Records shown:
+ + + + + + +
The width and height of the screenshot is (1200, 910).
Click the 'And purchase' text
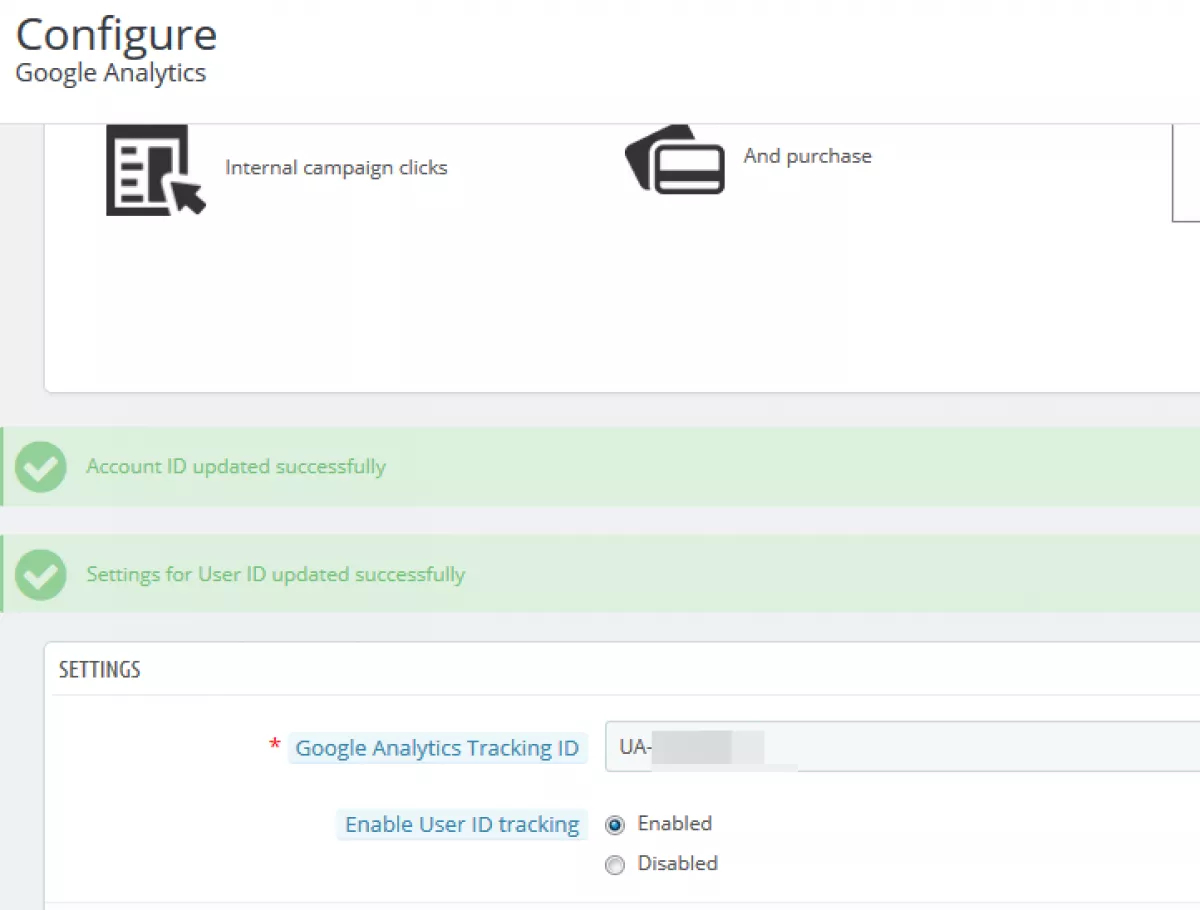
+ + + + + + +
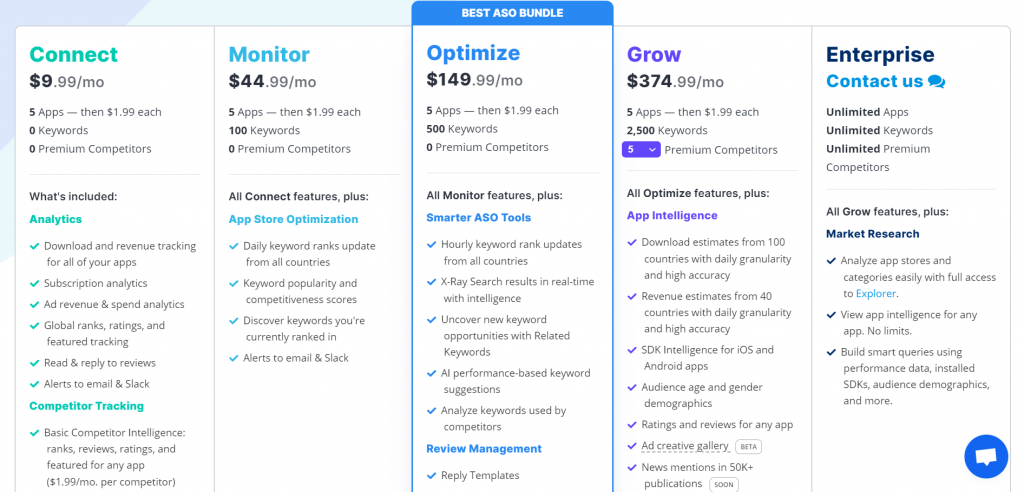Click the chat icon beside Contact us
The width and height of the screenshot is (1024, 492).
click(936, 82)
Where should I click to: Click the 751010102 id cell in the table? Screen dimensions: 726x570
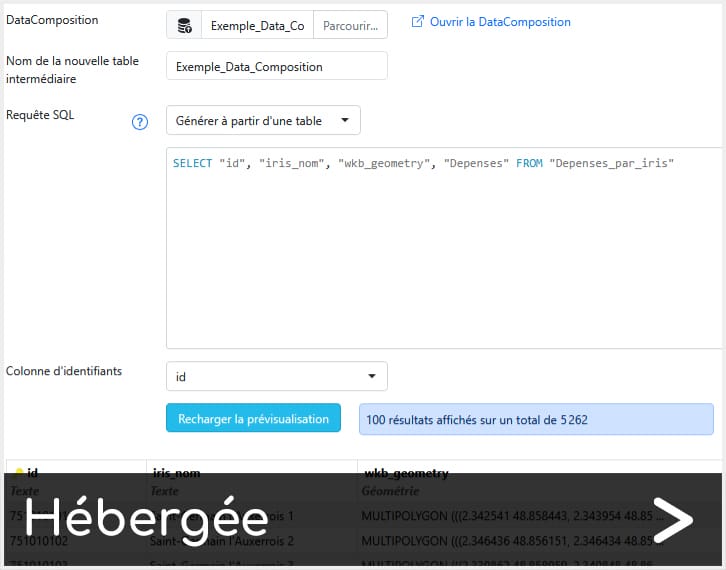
+ + + + + + +
Task directions: Print the rows above word for word, starting at the line that contains "Click the chat icon beside Contact us" and ending at the line that contains "Where should I". Leave out the pictures.

The answer:
Click the chat icon beside Contact us
The width and height of the screenshot is (1024, 492).
click(936, 82)
Where should I click to: Click the 751010102 id cell in the table? Screen dimensions: 726x570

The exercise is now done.